### [Required action]
Below is a listing; restate from it, character for character, the lines beginning at the line holding "2023年の占星術天体逆行一覧 (295, 2349)" and ending at the line holding "Impressum (49, 2556)", both included.

□ □ □ □ □

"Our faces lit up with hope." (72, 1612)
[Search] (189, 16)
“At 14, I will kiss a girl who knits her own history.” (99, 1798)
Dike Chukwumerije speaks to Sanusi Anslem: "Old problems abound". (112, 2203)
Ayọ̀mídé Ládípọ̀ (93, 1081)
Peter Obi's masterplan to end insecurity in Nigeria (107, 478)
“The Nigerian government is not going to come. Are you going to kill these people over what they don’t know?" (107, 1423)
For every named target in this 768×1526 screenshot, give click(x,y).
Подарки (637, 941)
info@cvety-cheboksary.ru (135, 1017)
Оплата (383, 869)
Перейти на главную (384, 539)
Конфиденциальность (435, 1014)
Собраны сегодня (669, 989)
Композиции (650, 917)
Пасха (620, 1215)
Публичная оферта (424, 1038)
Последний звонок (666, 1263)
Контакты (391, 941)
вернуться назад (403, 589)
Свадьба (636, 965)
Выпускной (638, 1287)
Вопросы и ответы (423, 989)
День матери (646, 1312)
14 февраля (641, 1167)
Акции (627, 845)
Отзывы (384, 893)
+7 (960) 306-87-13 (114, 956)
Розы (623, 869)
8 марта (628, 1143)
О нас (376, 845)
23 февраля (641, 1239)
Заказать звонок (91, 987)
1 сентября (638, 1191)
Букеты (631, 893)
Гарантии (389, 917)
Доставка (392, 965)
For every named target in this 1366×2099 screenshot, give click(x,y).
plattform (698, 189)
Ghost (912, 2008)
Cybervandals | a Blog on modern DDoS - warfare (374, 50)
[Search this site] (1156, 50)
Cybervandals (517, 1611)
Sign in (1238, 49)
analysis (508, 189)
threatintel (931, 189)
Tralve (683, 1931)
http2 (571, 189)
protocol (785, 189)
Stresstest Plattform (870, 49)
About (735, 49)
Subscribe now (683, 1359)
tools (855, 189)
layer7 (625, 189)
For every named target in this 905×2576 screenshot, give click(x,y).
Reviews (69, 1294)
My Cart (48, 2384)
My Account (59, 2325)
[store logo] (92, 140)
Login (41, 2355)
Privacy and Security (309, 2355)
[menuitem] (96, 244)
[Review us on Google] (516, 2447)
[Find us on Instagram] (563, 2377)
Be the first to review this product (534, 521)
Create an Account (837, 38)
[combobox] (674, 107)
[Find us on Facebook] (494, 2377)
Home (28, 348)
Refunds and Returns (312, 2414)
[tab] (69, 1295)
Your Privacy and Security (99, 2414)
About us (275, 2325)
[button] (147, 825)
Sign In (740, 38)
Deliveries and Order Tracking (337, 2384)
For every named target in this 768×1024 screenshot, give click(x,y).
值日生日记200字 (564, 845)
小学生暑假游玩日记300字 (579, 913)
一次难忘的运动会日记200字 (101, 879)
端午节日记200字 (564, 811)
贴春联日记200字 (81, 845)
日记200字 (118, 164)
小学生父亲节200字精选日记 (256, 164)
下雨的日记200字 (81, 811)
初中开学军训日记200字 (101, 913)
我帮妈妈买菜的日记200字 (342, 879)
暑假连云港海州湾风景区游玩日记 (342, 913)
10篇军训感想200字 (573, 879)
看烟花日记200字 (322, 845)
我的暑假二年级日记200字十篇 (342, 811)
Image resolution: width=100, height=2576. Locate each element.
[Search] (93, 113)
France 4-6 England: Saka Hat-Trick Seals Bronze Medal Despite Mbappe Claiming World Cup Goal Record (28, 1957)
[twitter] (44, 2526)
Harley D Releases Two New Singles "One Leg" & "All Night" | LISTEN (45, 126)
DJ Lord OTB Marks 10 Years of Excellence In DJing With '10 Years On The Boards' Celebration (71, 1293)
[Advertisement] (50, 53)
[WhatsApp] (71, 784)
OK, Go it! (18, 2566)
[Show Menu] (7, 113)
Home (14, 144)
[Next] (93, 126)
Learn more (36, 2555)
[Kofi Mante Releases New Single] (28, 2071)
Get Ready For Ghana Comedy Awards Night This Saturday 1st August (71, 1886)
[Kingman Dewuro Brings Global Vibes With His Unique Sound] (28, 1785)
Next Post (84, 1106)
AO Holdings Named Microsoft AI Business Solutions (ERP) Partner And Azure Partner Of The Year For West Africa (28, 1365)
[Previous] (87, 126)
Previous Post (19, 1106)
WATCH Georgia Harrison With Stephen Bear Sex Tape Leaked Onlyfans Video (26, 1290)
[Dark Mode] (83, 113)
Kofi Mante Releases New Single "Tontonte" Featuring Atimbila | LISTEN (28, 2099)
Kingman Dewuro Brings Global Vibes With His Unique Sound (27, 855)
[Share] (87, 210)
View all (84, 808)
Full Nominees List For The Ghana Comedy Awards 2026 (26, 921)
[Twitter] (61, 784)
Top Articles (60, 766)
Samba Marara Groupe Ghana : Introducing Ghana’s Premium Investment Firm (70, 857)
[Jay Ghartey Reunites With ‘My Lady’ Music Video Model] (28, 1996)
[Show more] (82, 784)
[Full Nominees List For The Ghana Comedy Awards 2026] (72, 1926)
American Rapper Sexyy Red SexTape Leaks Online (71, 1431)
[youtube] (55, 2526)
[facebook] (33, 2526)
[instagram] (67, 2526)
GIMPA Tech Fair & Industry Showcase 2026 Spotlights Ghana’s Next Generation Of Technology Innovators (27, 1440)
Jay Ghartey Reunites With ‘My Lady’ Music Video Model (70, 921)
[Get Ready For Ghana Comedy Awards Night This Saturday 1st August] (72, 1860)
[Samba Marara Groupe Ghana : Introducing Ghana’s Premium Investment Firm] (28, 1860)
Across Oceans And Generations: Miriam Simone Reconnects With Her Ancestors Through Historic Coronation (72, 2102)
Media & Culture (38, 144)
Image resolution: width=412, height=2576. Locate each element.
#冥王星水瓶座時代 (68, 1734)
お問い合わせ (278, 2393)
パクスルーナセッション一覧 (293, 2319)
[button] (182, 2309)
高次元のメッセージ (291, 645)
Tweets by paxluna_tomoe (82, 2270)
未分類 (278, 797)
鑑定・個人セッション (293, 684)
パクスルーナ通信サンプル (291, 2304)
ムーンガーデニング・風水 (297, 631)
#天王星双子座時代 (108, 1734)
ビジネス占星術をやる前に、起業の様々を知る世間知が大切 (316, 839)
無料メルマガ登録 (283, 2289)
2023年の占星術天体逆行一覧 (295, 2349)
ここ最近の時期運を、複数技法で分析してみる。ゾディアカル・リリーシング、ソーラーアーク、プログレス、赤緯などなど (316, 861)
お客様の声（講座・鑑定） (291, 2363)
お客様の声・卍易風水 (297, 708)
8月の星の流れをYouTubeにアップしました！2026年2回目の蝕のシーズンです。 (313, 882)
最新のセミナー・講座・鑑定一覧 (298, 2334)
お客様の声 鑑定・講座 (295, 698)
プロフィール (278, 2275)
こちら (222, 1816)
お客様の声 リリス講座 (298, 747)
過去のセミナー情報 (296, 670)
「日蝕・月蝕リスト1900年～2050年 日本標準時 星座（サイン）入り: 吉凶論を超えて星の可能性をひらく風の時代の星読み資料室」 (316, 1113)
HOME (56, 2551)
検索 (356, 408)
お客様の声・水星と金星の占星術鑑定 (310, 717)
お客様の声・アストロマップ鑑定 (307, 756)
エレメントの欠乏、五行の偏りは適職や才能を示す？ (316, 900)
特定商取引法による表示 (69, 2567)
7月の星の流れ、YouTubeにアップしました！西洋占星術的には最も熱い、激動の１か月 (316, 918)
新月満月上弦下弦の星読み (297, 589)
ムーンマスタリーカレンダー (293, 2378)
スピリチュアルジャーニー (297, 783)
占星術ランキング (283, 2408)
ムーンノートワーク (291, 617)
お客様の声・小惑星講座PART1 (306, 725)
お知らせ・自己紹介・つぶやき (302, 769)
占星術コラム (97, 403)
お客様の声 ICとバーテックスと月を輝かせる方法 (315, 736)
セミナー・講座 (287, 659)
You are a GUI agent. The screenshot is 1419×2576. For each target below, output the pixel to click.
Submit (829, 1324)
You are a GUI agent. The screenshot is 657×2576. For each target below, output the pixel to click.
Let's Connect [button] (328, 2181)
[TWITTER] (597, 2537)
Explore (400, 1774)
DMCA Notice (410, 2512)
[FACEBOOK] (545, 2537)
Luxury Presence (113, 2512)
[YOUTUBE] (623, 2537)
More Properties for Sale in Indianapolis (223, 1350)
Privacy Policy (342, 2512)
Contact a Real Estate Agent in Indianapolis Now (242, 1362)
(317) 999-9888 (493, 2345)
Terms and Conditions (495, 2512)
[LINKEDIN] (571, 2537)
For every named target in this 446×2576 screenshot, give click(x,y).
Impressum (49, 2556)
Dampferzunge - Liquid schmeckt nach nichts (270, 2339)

□ □ □ □ □

### [Task answer]
2023年の占星術天体逆行一覧 (295, 2349)
ここ最近の時期運を、複数技法で分析してみる。ゾディアカル・リリーシング、ソーラーアーク、プログレス、赤緯などなど (316, 861)
お客様の声（講座・鑑定） (291, 2363)
お客様の声・卍易風水 (297, 708)
8月の星の流れをYouTubeにアップしました！2026年2回目の蝕のシーズンです。 (313, 882)
最新のセミナー・講座・鑑定一覧 (298, 2334)
お客様の声 鑑定・講座 (295, 698)
プロフィール (278, 2275)
こちら (222, 1816)
お客様の声 リリス講座 (298, 747)
過去のセミナー情報 (296, 670)
「日蝕・月蝕リスト1900年～2050年 日本標準時 星座（サイン）入り: 吉凶論を超えて星の可能性をひらく風の時代の星読み資料室」 (316, 1113)
HOME (56, 2551)
検索 (356, 408)
お客様の声・水星と金星の占星術鑑定 (310, 717)
お客様の声・アストロマップ鑑定 (307, 756)
エレメントの欠乏、五行の偏りは適職や才能を示す？ (316, 900)
特定商取引法による表示 (69, 2567)
7月の星の流れ、YouTubeにアップしました！西洋占星術的には最も熱い、激動の１か月 (316, 918)
新月満月上弦下弦の星読み (297, 589)
ムーンマスタリーカレンダー (293, 2378)
スピリチュアルジャーニー (297, 783)
占星術ランキング (283, 2408)
ムーンノートワーク (291, 617)
お客様の声・小惑星講座PART1 (306, 725)
お知らせ・自己紹介・つぶやき (302, 769)
占星術コラム (97, 403)
お客様の声 ICとバーテックスと月を輝かせる方法 (315, 736)
セミナー・講座 (287, 659)
You are a GUI agent. The screenshot is 1419×2576. For each target below, output the pixel to click.
Submit (829, 1324)
You are a GUI agent. The screenshot is 657×2576. For each target below, output the pixel to click.
Let's Connect [button] (328, 2181)
[TWITTER] (597, 2537)
Explore (400, 1774)
DMCA Notice (410, 2512)
[FACEBOOK] (545, 2537)
Luxury Presence (113, 2512)
[YOUTUBE] (623, 2537)
More Properties for Sale in Indianapolis (223, 1350)
Privacy Policy (342, 2512)
Contact a Real Estate Agent in Indianapolis Now (242, 1362)
(317) 999-9888 (493, 2345)
Terms and Conditions (495, 2512)
[LINKEDIN] (571, 2537)
For every named target in this 446×2576 screenshot, give click(x,y).
Impressum (49, 2556)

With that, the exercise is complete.